Selected excerpt:
********

I have been on a movie spree for past few weeks and have watched nearly all that are watchable and are being shown in Manhattan. I watched Florence Foster Jenkins on Monday in a theater on Yorkville. Meryl Streep is a treat to watch but on Monday morning I came to know of a past case in which she had blocked the road for renovating her million dollar villa causing problem to general public. Shouldn’t law be same foe everyone? Why wasn’t she arrested for the same?
Anyway, the movie is based on a real life character that walked the earth during mid 18th and mid 19th century noted for her gaudy star studded costumes and high pitch/low pitch singing. I enjoyed and laughed throughout the movie and who wouldn’t. Meryl Streep is one of the best actress and a nervous Simon Helberg has done justice to role of Mr. McMoon – the pianist. Hugh Grant’s role as a partner supportive of no matter what is adorable. Although Florence Foster was ridiculed many times for her singing but her ‘concerts’ were not karaoke – Japanese word for empty orchestra. If I were born in that era and I had enough money to afford concerts then I definitely would have gone to see her. She did what she wanted to do and enjoyed it thoroughly. One memorable quote from the movie “People can say I cannot sing but they won’t say I didn’t sing.”. When the movie finished I was looking at faces of people and found at least 7-8 who were crying during the final scenes. Such is a human spirit that we live in a world that adores perfection while Florence Foster Jenkins was able to fill the Carnegie hall despite her not so perfect singing.

********

Data lines:
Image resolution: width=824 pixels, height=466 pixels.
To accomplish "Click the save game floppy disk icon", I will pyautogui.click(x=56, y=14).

********

Tasks to complete:
A. In the review of the movie Florence Foster Jenkins, which role does Simon Helberg play?
B. Pick up the review of the movie Florence Foster Jenkins after its last sentence and keep writing it.
None of the data is needed here.

Task responses:
A. Mr. McMoon, the pianist.

B.
I watched little men directed by Ira Sachs at IFC few days ago. The movie has mixed reviews but I liked it. People view every aspect of the movie with such critical eye that movie reviews seem to be FBI investigations to me. I watched the movie on first day itself and read the reviews later and was surprised to read that there is an inkling of sexual desires between the boys. Why on earth would you say that? Because both wanted to be artists? To me they were just kids who enjoyed each others company and were whirling around in the storm of differences between their families. The movie reminded me that how easy it is when you are young to make friends with anyone and nearly impossible to do so when you are grown up. Of course there are exceptions to this thought. When you are a kid you don’t have any emotional baggage or a background that you want to hide while you are grown up you would be mindful of what to share and what not. In short, you are politically correct with people about your own life, your wins, losses and I think this politically correctness wipes the possibilities of befriending new people at deeper level.
I liked the music, acting of young guys. Paulina Garcia of Gloria fame did justice with her role and handled nicely the evolution of the character throughout the 85 minutes. I didn’t know that there is a concept of teen disco in Manhattan.
Last evening while I was sitting and working at cafe Jax on 84th street, a woman came and sat 2 seats left of me. I gave her a glimpse and tend to my work and on second look I saw that she was reading Catcher in the rye. I have few fond memories of the book and I did overuse the word ‘phony’ for months after I read the book. Everything was phony 🙂 That’s how a young mind works. I tore a piece of paper from my notebook, wrote something on it, got up and placed the note in front of her table. She read it and she and I had a hearty but silent laugh. I had written “I like it when somebody gets exciting about something. It’s nice!! – Holden Caulfield”. After couple of hours we came out of the cafe at nearly same time and talked at length about thousands of things – books, art, painters, museums (MET, neue, Guggenheim, MoMa etc), dinosaurs, food, restaurants, pastries and work.
Happens in Manhattan!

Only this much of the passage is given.